What is being asked =
Restate each record word for word, from the first to the last.
*** Opening of Source material ***
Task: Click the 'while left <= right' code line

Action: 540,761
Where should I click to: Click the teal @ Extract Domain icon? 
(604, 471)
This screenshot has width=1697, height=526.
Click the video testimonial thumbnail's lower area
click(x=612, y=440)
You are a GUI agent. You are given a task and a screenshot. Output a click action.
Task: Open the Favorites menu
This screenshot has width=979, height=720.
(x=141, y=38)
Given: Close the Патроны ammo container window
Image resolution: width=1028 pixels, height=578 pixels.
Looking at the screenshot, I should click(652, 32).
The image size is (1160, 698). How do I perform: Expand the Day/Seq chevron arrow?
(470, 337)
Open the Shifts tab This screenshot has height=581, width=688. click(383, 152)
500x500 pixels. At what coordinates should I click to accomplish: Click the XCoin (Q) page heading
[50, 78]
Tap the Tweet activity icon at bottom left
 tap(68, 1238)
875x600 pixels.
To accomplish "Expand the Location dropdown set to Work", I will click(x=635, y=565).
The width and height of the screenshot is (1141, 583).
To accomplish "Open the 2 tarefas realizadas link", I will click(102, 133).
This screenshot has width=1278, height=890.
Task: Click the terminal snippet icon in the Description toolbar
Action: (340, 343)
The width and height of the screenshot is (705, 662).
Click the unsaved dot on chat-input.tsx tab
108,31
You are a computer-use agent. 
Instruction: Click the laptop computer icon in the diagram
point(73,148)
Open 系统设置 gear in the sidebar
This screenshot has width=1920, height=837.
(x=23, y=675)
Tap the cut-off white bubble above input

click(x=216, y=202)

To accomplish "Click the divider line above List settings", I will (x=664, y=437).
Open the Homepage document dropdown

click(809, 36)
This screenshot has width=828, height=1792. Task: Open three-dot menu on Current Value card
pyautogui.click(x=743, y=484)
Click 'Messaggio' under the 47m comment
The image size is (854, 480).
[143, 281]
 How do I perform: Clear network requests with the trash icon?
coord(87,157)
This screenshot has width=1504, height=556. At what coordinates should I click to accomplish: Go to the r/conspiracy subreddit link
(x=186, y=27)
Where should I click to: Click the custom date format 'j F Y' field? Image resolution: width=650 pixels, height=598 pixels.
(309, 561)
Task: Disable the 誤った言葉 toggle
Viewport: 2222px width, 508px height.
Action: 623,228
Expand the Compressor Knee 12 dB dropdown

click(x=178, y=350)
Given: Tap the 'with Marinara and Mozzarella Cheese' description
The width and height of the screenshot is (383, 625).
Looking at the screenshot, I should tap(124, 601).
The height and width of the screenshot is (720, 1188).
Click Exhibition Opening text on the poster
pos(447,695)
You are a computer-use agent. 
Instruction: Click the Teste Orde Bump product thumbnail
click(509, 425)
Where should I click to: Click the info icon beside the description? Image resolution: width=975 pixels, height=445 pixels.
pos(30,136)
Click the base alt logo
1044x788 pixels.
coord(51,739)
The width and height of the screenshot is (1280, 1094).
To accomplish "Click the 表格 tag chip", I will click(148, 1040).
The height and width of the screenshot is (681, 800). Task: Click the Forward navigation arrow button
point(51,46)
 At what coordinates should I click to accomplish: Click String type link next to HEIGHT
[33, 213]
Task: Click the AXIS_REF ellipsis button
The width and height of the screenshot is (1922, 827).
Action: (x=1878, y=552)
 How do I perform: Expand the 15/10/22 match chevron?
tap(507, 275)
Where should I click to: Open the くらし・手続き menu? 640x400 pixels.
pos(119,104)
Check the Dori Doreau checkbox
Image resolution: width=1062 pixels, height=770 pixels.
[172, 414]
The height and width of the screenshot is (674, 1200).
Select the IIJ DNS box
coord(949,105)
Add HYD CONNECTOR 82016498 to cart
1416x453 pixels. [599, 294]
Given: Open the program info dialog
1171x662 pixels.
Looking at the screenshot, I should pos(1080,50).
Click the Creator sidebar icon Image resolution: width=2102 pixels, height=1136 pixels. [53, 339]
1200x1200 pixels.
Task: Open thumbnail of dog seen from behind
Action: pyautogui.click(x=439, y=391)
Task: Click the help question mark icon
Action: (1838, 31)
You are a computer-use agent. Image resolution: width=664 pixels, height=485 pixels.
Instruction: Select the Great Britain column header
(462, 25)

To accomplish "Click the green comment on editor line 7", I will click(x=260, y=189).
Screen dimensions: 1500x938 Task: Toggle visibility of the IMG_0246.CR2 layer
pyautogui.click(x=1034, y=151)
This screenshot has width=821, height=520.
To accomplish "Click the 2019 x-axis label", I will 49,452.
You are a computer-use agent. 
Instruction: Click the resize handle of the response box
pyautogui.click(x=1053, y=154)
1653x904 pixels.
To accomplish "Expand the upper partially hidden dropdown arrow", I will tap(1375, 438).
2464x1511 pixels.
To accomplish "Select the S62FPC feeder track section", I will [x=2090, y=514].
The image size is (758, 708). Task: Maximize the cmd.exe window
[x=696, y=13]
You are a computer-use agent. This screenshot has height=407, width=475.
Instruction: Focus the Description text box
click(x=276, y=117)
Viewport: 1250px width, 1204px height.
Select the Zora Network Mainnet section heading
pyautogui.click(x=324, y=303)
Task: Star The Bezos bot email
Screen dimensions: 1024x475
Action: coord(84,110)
*** Close of Source material ***
Task result =
Task: Click the 'while left <= right' code line

Action: 540,761
Where should I click to: Click the teal @ Extract Domain icon? 
(604, 471)
This screenshot has width=1697, height=526.
Click the video testimonial thumbnail's lower area
click(x=612, y=440)
You are a GUI agent. You are given a task and a screenshot. Output a click action.
Task: Open the Favorites menu
This screenshot has width=979, height=720.
(x=141, y=38)
Given: Close the Патроны ammo container window
Image resolution: width=1028 pixels, height=578 pixels.
Looking at the screenshot, I should click(652, 32).
The image size is (1160, 698). How do I perform: Expand the Day/Seq chevron arrow?
(470, 337)
Open the Shifts tab This screenshot has height=581, width=688. click(383, 152)
500x500 pixels. At what coordinates should I click to accomplish: Click the XCoin (Q) page heading
[50, 78]
Tap the Tweet activity icon at bottom left
 tap(68, 1238)
875x600 pixels.
To accomplish "Expand the Location dropdown set to Work", I will click(x=635, y=565).
The width and height of the screenshot is (1141, 583).
To accomplish "Open the 2 tarefas realizadas link", I will click(102, 133).
This screenshot has width=1278, height=890.
Task: Click the terminal snippet icon in the Description toolbar
Action: (340, 343)
The width and height of the screenshot is (705, 662).
Click the unsaved dot on chat-input.tsx tab
108,31
You are a computer-use agent. 
Instruction: Click the laptop computer icon in the diagram
point(73,148)
Open 系统设置 gear in the sidebar
This screenshot has width=1920, height=837.
(x=23, y=675)
Tap the cut-off white bubble above input

click(x=216, y=202)

To accomplish "Click the divider line above List settings", I will (x=664, y=437).
Open the Homepage document dropdown

click(809, 36)
This screenshot has width=828, height=1792. Task: Open three-dot menu on Current Value card
pyautogui.click(x=743, y=484)
Click 'Messaggio' under the 47m comment
The image size is (854, 480).
[143, 281]
 How do I perform: Clear network requests with the trash icon?
coord(87,157)
This screenshot has width=1504, height=556. At what coordinates should I click to accomplish: Go to the r/conspiracy subreddit link
(x=186, y=27)
Where should I click to: Click the custom date format 'j F Y' field? Image resolution: width=650 pixels, height=598 pixels.
(309, 561)
Task: Disable the 誤った言葉 toggle
Viewport: 2222px width, 508px height.
Action: 623,228
Expand the Compressor Knee 12 dB dropdown

click(x=178, y=350)
Given: Tap the 'with Marinara and Mozzarella Cheese' description
The width and height of the screenshot is (383, 625).
Looking at the screenshot, I should tap(124, 601).
The height and width of the screenshot is (720, 1188).
Click Exhibition Opening text on the poster
pos(447,695)
You are a computer-use agent. 
Instruction: Click the Teste Orde Bump product thumbnail
click(509, 425)
Where should I click to: Click the info icon beside the description? Image resolution: width=975 pixels, height=445 pixels.
pos(30,136)
Click the base alt logo
1044x788 pixels.
coord(51,739)
The width and height of the screenshot is (1280, 1094).
To accomplish "Click the 表格 tag chip", I will click(148, 1040).
The height and width of the screenshot is (681, 800). Task: Click the Forward navigation arrow button
point(51,46)
 At what coordinates should I click to accomplish: Click String type link next to HEIGHT
[33, 213]
Task: Click the AXIS_REF ellipsis button
The width and height of the screenshot is (1922, 827).
Action: (x=1878, y=552)
 How do I perform: Expand the 15/10/22 match chevron?
tap(507, 275)
Where should I click to: Open the くらし・手続き menu? 640x400 pixels.
pos(119,104)
Check the Dori Doreau checkbox
Image resolution: width=1062 pixels, height=770 pixels.
[172, 414]
The height and width of the screenshot is (674, 1200).
Select the IIJ DNS box
coord(949,105)
Add HYD CONNECTOR 82016498 to cart
1416x453 pixels. [599, 294]
Given: Open the program info dialog
1171x662 pixels.
Looking at the screenshot, I should pos(1080,50).
Click the Creator sidebar icon Image resolution: width=2102 pixels, height=1136 pixels. [53, 339]
1200x1200 pixels.
Task: Open thumbnail of dog seen from behind
Action: pyautogui.click(x=439, y=391)
Task: Click the help question mark icon
Action: (1838, 31)
You are a computer-use agent. Image resolution: width=664 pixels, height=485 pixels.
Instruction: Select the Great Britain column header
(462, 25)

To accomplish "Click the green comment on editor line 7", I will click(x=260, y=189).
Screen dimensions: 1500x938 Task: Toggle visibility of the IMG_0246.CR2 layer
pyautogui.click(x=1034, y=151)
This screenshot has width=821, height=520.
To accomplish "Click the 2019 x-axis label", I will 49,452.
You are a computer-use agent. 
Instruction: Click the resize handle of the response box
pyautogui.click(x=1053, y=154)
1653x904 pixels.
To accomplish "Expand the upper partially hidden dropdown arrow", I will tap(1375, 438).
2464x1511 pixels.
To accomplish "Select the S62FPC feeder track section", I will [x=2090, y=514].
The image size is (758, 708). Task: Maximize the cmd.exe window
[x=696, y=13]
You are a computer-use agent. This screenshot has height=407, width=475.
Instruction: Focus the Description text box
click(x=276, y=117)
Viewport: 1250px width, 1204px height.
Select the Zora Network Mainnet section heading
pyautogui.click(x=324, y=303)
Task: Star The Bezos bot email
Screen dimensions: 1024x475
Action: coord(84,110)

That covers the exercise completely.